15 Jul Why Credit Scores are Important
Why Credit Scores are Important
The first answer is a simple one:
Credit scores impact the availability and price of credit to a borrower.
In other words, the APR you pay is based on your credit score, and so are the sources who will respond when you need them.
The rest of the story is not so simple. In fact, managing your credit status to the maximum benefit of your business, and conducting that business itself at the same time, are too much to handle without expert help. People get by without that help, but rarely do they exercise the best influence they could have on the readiness and cost of the money it takes to run their business. REI has some excellent solutions for this dilemma. First though, it’s important to know the dimensions of the task.
The top level of complications that run throughout the dynamics of credit includes three key dimensions:
- Three independent agencies rate your credit.
- Each of the three agencies has a different algorithm for arriving at your score.
- The algorithms are changed intermittently, and without the awareness of the borrower.
Solid Credit is a Precarious Balance
The complexity and lack of transparency among the credit rating agencies’ algorithms is mind-boggling to those who don’t focus on it all the time. Yet one key element of those algorithms is easy to grasp. The percentage of available credit that a potential borrower is currently using stands as one key indicator of his or her credit-worthiness. Pretty obviously it’s a good idea not to be “maxed out” if you want to qualify for a favorable APR and attract productive lenders.
Yet did you know that it’s possible to rate too low on the percentage of available credit you are using? Strange but true, that if you’re not using a certain proportion of the credit available to you, that too can result in lowering your credit rating.
There is an optimal point for the percentage of available credit you use. Who could possibly know that point, when the algorithms are various and changing?
Inquiries Can be Hard or Soft
Another fairly widely-known fact about credit scores is that your score can get dinged or bumped just because somebody inquired about your rating. But did you know there’s more than one kind of credit inquiry? Or that the kind of inquiry can precipitate a different effect on your score?
First of all, the frequency of credit inquiries is a vital statistic. The more often companies inquire about your score, the more the negative effect it has on that score. The rationale is something like this: “If they are applying to these many sources, or this often, then what else might they be taking on?” So even without adding to indebtedness, just applying too often can have a negative influence.
————
Stated exercise A:
Shift every coordinate in the listing by adding 110 to each of its numbers, and please write out all of the listing's lines again with their wording kept and the pictures left out.
————
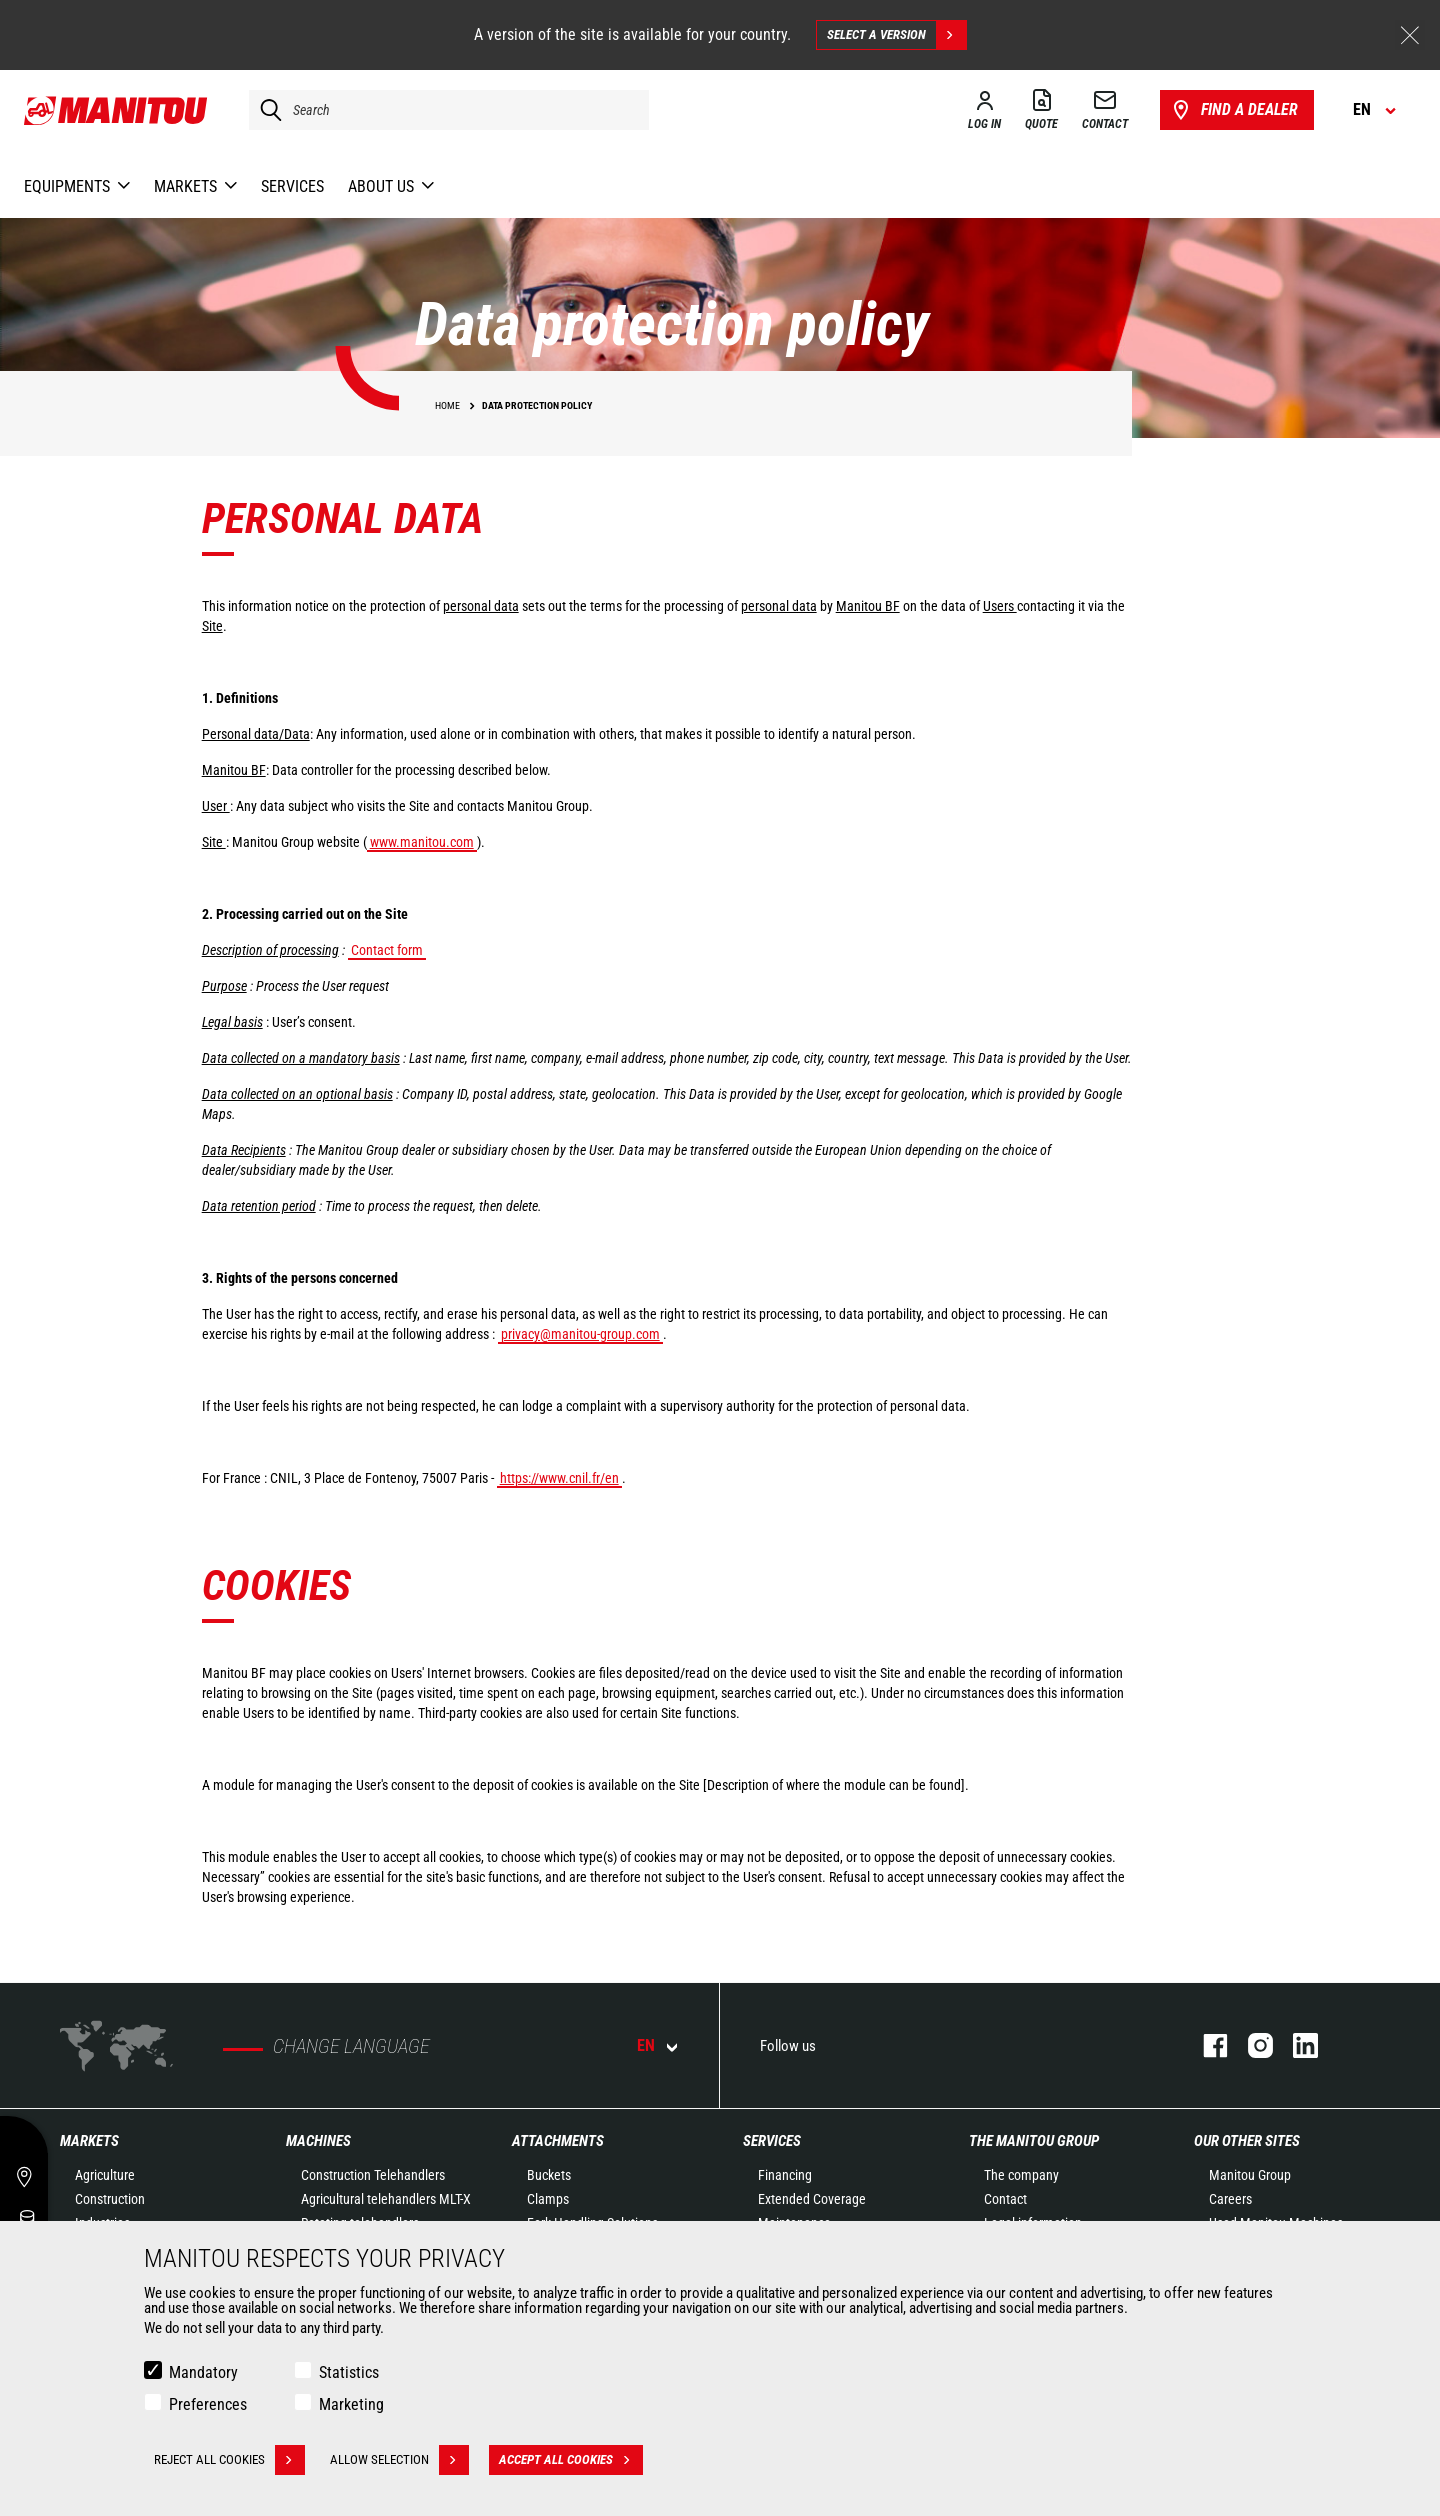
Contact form (387, 950)
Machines (318, 2141)
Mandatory (203, 2372)
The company (1021, 2175)
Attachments (558, 2141)
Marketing (351, 2404)
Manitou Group (1250, 2175)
————
Stated exercise B:
Repeat a passage of the article on credit scores word for word, beginning at the words "- Each of the" and stopping after the words "of the borrower.".

Complete answer A:
Contact form (497, 1060)
Machines (428, 2251)
Mandatory (313, 2482)
The company (1131, 2285)
Attachments (668, 2251)
Marketing (461, 2514)
Manitou Group (1360, 2285)

Complete answer B:
- Each of the three agencies has a different algorithm for arriving at your score.
- The algorithms are changed intermittently, and without the awareness of the borrower.